O tempo de cada um

14/11/2017

“Tempo pra ler, todo mundo tem”. Esse é o slogan da Feira do Livro de Porto Alegre, o tradicional evento da capital gaúcha, em sua sexagésima terceira edição. O evento já teve muitos slogans e campanhas publicitárias marcantes, mais barracas e jacarandás em flor (esse ano, as florzinhas roxas vieram antes). Houve um tempo em que havia uma editora nazista – e punks protestando na frente –, disso não tenho saudade nenhuma. Mas comecei a sentir um saudosismo estranho de quando havia em destaque, em todas as barracas, o livro de algum comunicador do jornal Zero Hora ou da Rádio Gaúcha. Queria dizer que jornalismo era uma coisa do cotidiano, e que a literatura ainda podia chegar lá.

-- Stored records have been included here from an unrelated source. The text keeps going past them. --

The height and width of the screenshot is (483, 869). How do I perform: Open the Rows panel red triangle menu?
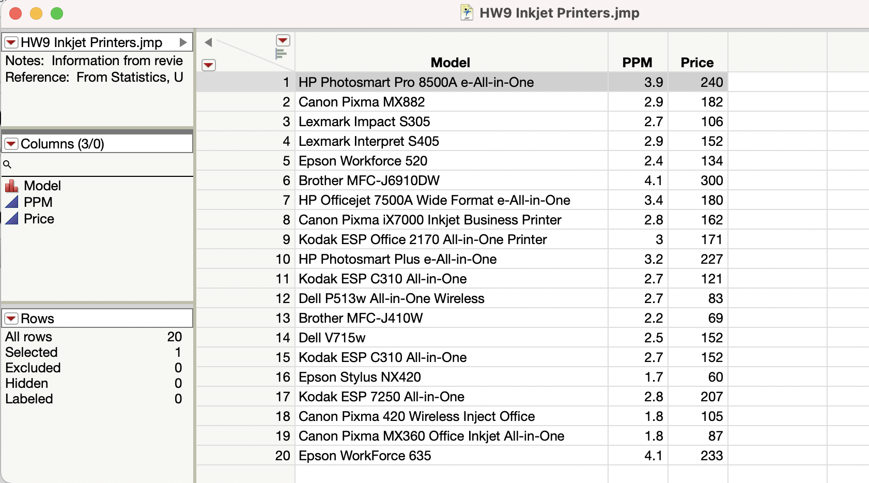[10, 318]
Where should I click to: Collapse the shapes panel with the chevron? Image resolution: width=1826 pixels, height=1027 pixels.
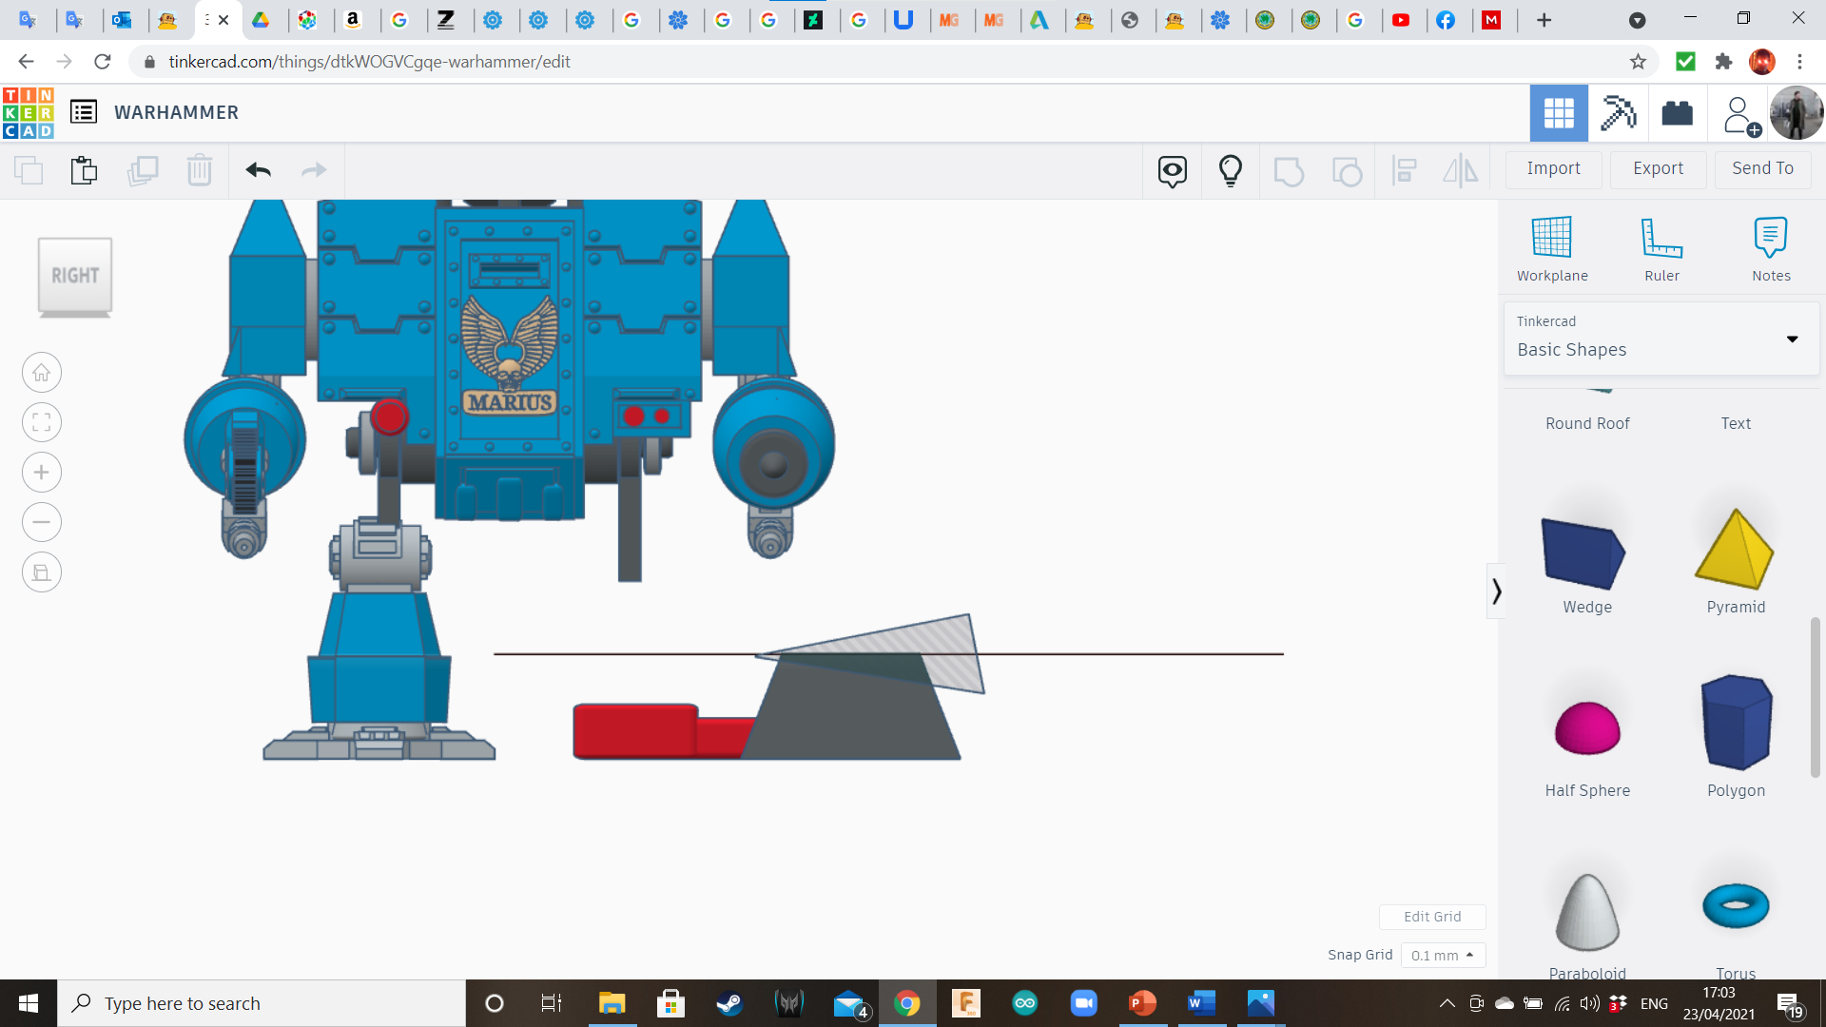[1496, 591]
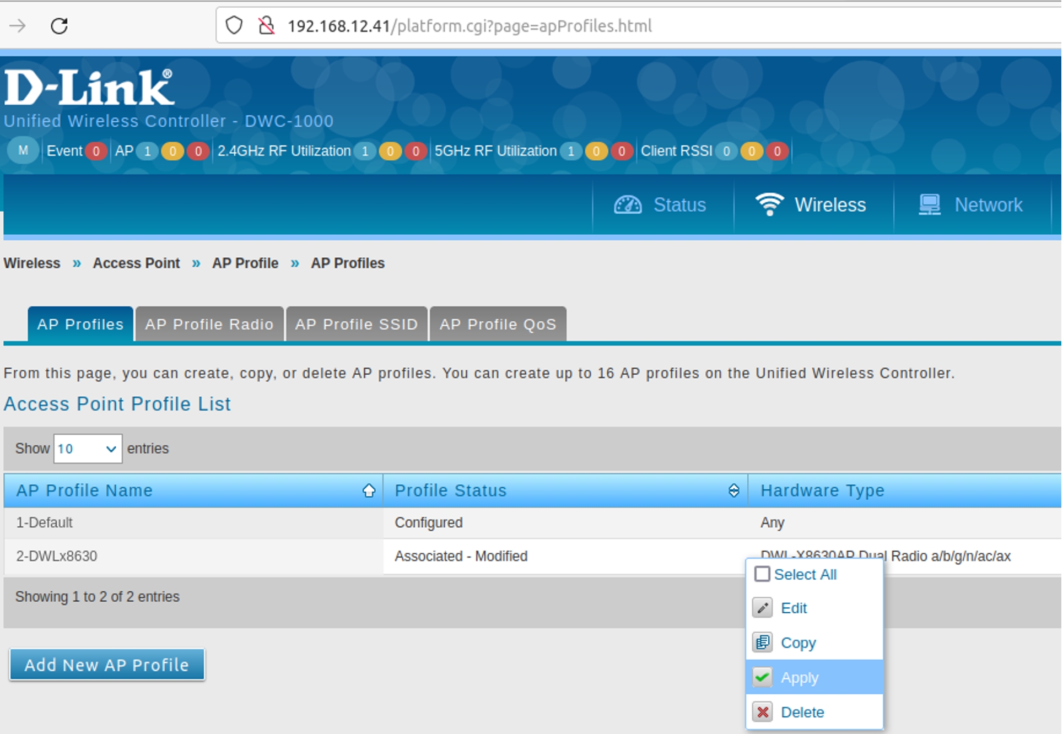Switch to AP Profile Radio tab
The height and width of the screenshot is (734, 1063).
209,325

“Tempo pra ler, todo mundo tem”. Achei um slogan corajoso. Uma indiretíssima do bem. Só não sei se as pessoas estão prontas para lidar com isso, com o fato de terem essa verdade jogada na cara, “tempo você tem, gata”, “para de rolar esse feed”, “uma temporada de uma série ruim é mais demorada que a leitura do primoroso Manual da faxineira”, etc.

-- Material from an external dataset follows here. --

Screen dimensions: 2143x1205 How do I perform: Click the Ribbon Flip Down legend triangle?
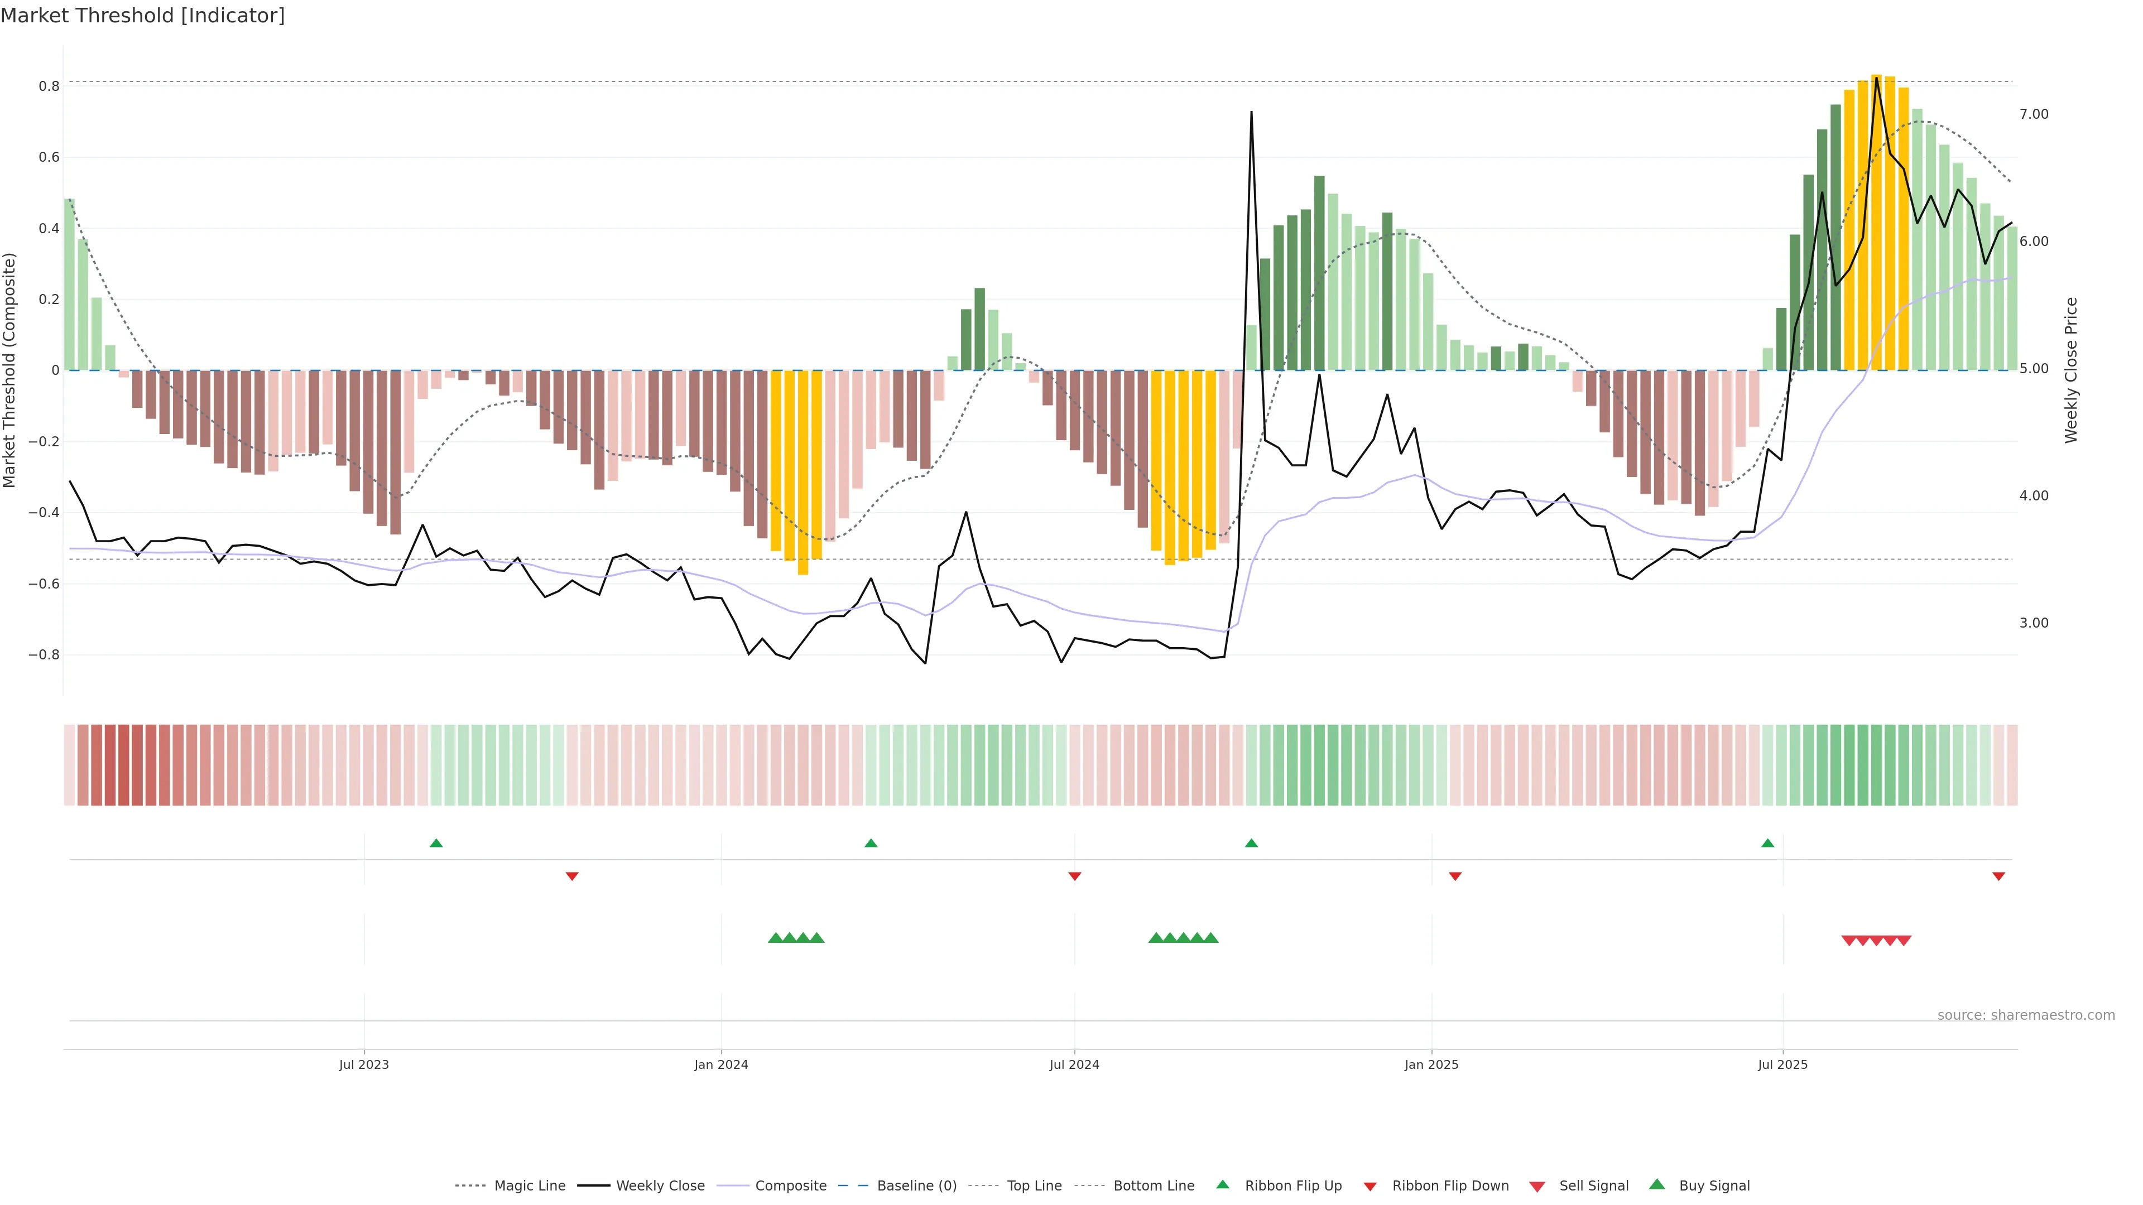click(1370, 1186)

Outra coisa sobre a qual não tenho certeza é se essa postura bélica – miga, pega esse livro, tempo você tem! – é uma eficaz estratégia de convencimento para pessoas que, por um motivo ou outro, optaram por fazer outra coisa que não ler, mas que ainda sentem algum tipo de pressão social e então lascam um desesperado “não tenho tido tempo para isso”. A gente adoraria que tivessem, claro, porque nossa vida gira em torno disso, nós compramos mais livros do que deveríamos e essa por exemplo é minha única compulsão – ok, há também as plantas. A gente adoraria ver pessoas se exaltando num jantar por causa do último livro da Ali Smith e eu gostaria de dizer para todo mundo que chorei ao ler em voz alta para minha namorada os parágrafos finais de Todos os belos cavalos, o mundo seria melhor se se parecesse com aquela sala do Conexões Itaú Cultural, os quixotescos brasilianistas de todo o mundo discutindo as traduções de Cidade de Deus, Macunaíma, Grande Sertão: Veredas. Seria. Estou supondo. De repente ninguém queimava boneco da Judith Butler. Pelo menos iam ter aprendido que era melhor ler o livro primeiro. Ou alguma coisa sobre empatia, claro. Sempre alguma coisa sobre empatia.

E eu acho que vou confessar um negócio. Vou confessar que acho meio humilhante quando a gente precisa sair do livro para chegar nas pessoas. Quando os professores precisam falar em música e cinema para chegar nos universitários porque livro não rola. Quando o livro vira espetáculo falado com elenco hollywoodiano. Posso estar já meio embolorada e ficando pra trás. Porque algo que a gente ainda não consegue evitar nessa curta existência é ficar sentindo saudades de um tempo que, analisando friamente, devia ser muito pior.

Mas é isso. Eu acho que ninguém precisa ser convencido de que ler é bom porque ler é simplesmente sensacional e então fiquem com as palavras de Umberto Eco: “o livro é como uma colher, tesouras, um martelo, a roda”, ele diz. “Uma vez inventado, não pode ser melhorado. Você não pode fazer uma colher melhor do que uma colher.”

* * * * *

Carol Bensimon nasceu em Porto Alegre, em 1982. Publicou Pó de parede em 2008 e, no ano seguinte, a Companhia das Letras lançou seu primeiro romance, Sinuca embaixo d’água (finalista dos prêmios Jabuti e São Paulo de Literatura). Seu segundo livro, Todos nós adorávamos caubóis, foi lançado em outubro de 2013, e em novembro lança O clube dos jardineiros de fumaça. Ela contribui para o blog com uma coluna mensal.